C’est étonnant combien certains messages sont tellement clairs, extérieurs à soi et posés qu’ils viennent vraiment résonner à l’intérieur et sonne comme un dong le moment d’une écoute attentive et constructive. Ces messages là je les chérie car ils structurent cette capacité en moi.

Depuis plusieurs jours maintenant, je lis le livre de Loan Miège. J’adore cette auteure qui nous transmet avec coeur son vécu sur la médiumnité et aussi des ressources pratiques pour ne plus sentir seul.e avec la médiumnité. Dans son livre Comment apprivoiser et développer sa médiumnité, elle nous invite à comprendre les mécanismes qui se passent en nous, comment la médiumnité fonctionne.
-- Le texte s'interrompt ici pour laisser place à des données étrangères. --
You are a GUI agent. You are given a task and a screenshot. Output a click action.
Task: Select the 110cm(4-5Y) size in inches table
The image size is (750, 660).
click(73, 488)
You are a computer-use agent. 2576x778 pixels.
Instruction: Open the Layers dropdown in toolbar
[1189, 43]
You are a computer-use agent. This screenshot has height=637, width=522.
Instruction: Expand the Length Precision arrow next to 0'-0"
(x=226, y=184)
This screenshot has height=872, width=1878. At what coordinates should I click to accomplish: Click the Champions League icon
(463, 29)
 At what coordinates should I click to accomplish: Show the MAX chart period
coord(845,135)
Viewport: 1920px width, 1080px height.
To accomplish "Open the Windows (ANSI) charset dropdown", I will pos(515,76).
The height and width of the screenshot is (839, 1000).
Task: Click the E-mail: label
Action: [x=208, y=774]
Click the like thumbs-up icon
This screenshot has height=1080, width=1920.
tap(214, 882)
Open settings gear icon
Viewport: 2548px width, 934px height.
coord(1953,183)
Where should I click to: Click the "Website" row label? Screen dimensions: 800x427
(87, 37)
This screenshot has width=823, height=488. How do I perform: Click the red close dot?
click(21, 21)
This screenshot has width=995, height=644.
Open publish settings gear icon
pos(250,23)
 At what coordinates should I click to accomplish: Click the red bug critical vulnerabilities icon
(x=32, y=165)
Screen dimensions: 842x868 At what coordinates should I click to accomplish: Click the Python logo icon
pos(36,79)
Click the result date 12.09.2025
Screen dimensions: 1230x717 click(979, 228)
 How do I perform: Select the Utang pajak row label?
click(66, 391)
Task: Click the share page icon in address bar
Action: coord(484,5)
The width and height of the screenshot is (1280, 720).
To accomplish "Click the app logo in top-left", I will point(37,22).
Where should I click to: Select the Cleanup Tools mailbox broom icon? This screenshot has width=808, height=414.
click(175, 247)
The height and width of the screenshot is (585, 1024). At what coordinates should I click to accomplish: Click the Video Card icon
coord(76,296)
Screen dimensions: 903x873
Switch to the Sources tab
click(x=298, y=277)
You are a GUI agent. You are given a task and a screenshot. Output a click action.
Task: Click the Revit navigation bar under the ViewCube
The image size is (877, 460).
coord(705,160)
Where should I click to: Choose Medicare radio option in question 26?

Elle a rédigé tout un chapitre sur la responsabilité que l’on porte à être médium. Une vraie pépite.

Dans ses propos introductifs, elle pose le cadre et les conséquences d’une médiumnité, je dirais, non structurée et des implications que cela a d’exercer professionnellement dans ce domaine. Cet ouvrage est une mine d’or. Je sens qu’il me réconcilie, qu’il adoucit ma relation à la médiumnité, qu’il me permet qu’elle devienne mon amie.